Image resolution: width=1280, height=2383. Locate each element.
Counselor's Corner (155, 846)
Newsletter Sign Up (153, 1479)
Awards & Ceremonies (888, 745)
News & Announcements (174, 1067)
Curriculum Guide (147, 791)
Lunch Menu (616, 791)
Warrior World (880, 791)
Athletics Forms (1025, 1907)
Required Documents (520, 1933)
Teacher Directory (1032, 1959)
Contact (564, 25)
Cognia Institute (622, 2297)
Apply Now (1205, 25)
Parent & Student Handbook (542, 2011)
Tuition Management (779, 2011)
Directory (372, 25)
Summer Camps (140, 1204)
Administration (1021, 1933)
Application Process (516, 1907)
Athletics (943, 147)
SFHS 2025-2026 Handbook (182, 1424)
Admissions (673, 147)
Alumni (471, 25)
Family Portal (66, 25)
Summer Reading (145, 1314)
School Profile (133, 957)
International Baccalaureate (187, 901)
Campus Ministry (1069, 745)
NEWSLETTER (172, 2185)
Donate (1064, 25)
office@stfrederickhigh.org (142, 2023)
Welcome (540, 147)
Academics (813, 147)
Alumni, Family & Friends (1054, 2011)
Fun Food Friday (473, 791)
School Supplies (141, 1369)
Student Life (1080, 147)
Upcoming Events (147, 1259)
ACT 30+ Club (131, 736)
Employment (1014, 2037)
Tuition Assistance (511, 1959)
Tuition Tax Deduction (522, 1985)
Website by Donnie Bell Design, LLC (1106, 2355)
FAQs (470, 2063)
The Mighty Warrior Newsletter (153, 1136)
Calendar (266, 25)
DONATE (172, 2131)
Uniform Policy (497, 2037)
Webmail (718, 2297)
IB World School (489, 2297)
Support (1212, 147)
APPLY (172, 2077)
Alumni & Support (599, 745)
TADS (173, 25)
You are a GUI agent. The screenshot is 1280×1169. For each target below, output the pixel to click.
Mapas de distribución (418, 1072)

# WRITTEN REQUEST
Repeat the records word for word, from their first line down to and including the line that contains "Lunch Menu (616, 791)".

# EXERCISE RESPONSE
Image resolution: width=1280, height=2383. Locate each element.
Counselor's Corner (155, 846)
Newsletter Sign Up (153, 1479)
Awards & Ceremonies (888, 745)
News & Announcements (174, 1067)
Curriculum Guide (147, 791)
Lunch Menu (616, 791)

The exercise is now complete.